JUBA, South Sudan – A South Sudanese journalist was shot dead by unknown gunmen in the outskirts of the country's capital, his father said Thursday, in an attack that came days after President Salva Kiir was reported to have threatened to kill reporters "working against the country."
Peter Julius Moi, a reporter for Corporate Weekly, was shot twice in the back Wednesday night, Moi's father, Julius Kilong Ramoi said.
The international journalists' rights group, the Committee to Project Journalists, quoted Kiir as threatening journalists on Sunday.
"If anybody among (journalists) does not know that this country has killed people, we will demonstrate it one day, one time. ... Freedom of the press does not mean you work against the country," Kiir was reported telling journalists.
Earlier this month, two newspapers said the government stopped their operations in an apparent crackdown on the independent media.

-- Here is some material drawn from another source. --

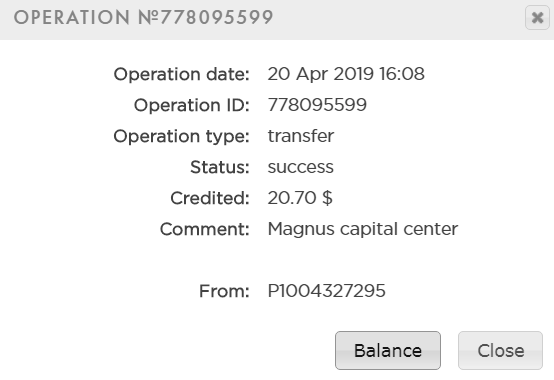Viewport: 554px width, 380px height.
Task: Click the Close button at the bottom
Action: [500, 350]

Moi was shot dead in the Jebel area of the capital, Juba. Otieno Ogeda, chief executive officer of Corporate Weekly, said the media house had not received threats over recent articles Moi wrote, including two that focused on the scaling back of operations of South Sudan's only brewery. The body was found near the brewery, but Moi also lived in the same area.
Nothing was stolen from Moi during the attack, Ogeda said.
"Everything was intact, even the money in his pocket was never stolen, even his phone was not taken away," he said.
Moi is the seventh journalist to be killed in South Sudan this year.
In December 2013, troops loyal to Kiir clashed with those loyal to former Vice President Riek Machar. Machar signed a peace deal on Monday to end the continued fighting while Kiir has promised to sign in coming days.